Symptoms include the following:

  • Sneezing
  • Discharge from noses and eyes
  • Conjunctivitis
  • Ulceration in mouth
  • Sore throat

Once a cat has been infected, they tend to be carriers of both viruses even though they may not show any signs of being sick themselves. As such they can infect other cats they come into contact with. The good news is that both these viruses cannot survive in the environment for long periods of time. However, any direct contact with an affected cat will see the viruses passed on to other cats.

Vaccinating a cat against this disease is essential because not only does it help protect the cat themselves, but it prevents the disease from being spread to other cats. The bad news is that even when a cat is vaccinated, they may still get cat flu because there are many strains of FCV.

Note: In the UK, it's recommended that cats have an yearly booster although some people think that less frequent vaccinations are just as effective. With this said, most veterinary practices work to the recommendations laid out by the licensing regulations because if they do not, they could be open to a lawsuit.

Optional Non-Core Vaccinations

There are other vaccinations available that are considered to be less essential and are therefore referred to as non-core vaccinations. These include for the following conditions:

Feline Leukaemia virus

A few cats can fight off the feline leukaemia virus themselves with no veterinary intervention. However, a cat that remains infected typically has to be put to sleep or dies three years after they were first diagnosed as having the condition. This is because of the damage the disease does to their immune systems which then leads to them developing all sorts of other health issues.
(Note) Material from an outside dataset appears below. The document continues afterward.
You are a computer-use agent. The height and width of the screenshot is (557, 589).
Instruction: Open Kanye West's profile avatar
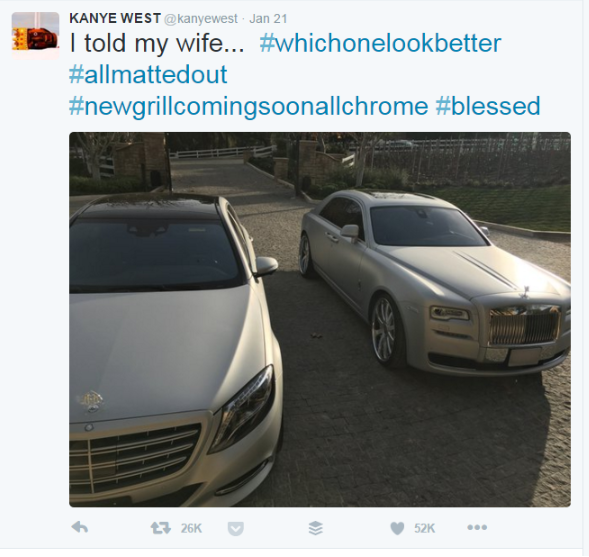tap(35, 35)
The disease is passed from cat to cat by direct contact. Most cats in the UK are vaccinated against feline leukaemia because many vets believe it to be a core vaccination and this has led to the disease being far less widespread than it once was.


This is the feline version of kennel cough seen in dogs, It affects a cat's upper respiratory tract and luckily, when a cat develops the condition it can be very effectively treated with a course of antibiotics. With this said, there is a very good intra-nasal vaccine which can be given to cats if they need to go to a cattery for any length of time.

Chlamydophila Felis

This is a bacteria that causes conjunctivitis in cats. Luckily, the virus cannot survive for very long in the environment and therefore it is typically only transmitted from cat to cat when they come into direct contact with each other. The infection is more often seen in young cats and in households where many cats living together.

The symptoms include the following:

  • Mild to severe conjunctivitis in one or both eyes
  • A discharge from eyes and nose
  • Mild case of sneezing

Vaccinating a cat against this disorder does not necessarily prevent them from developing the condition which means they can still experience a mild case of chlamydophila.

Alternative Choices to Vaccinations

The only real alternative to vaccinations is to not vaccinate a cat, but to treat a condition should they develop. The problem is that many diseases that affect cats are viral and most antibiotics are ineffective. In short, only supportive care can be given to a cat when they develop a disease. If you have any concerns about vaccinating your cat, you should discuss these with your vet who would be only too happy to put your mind at rest.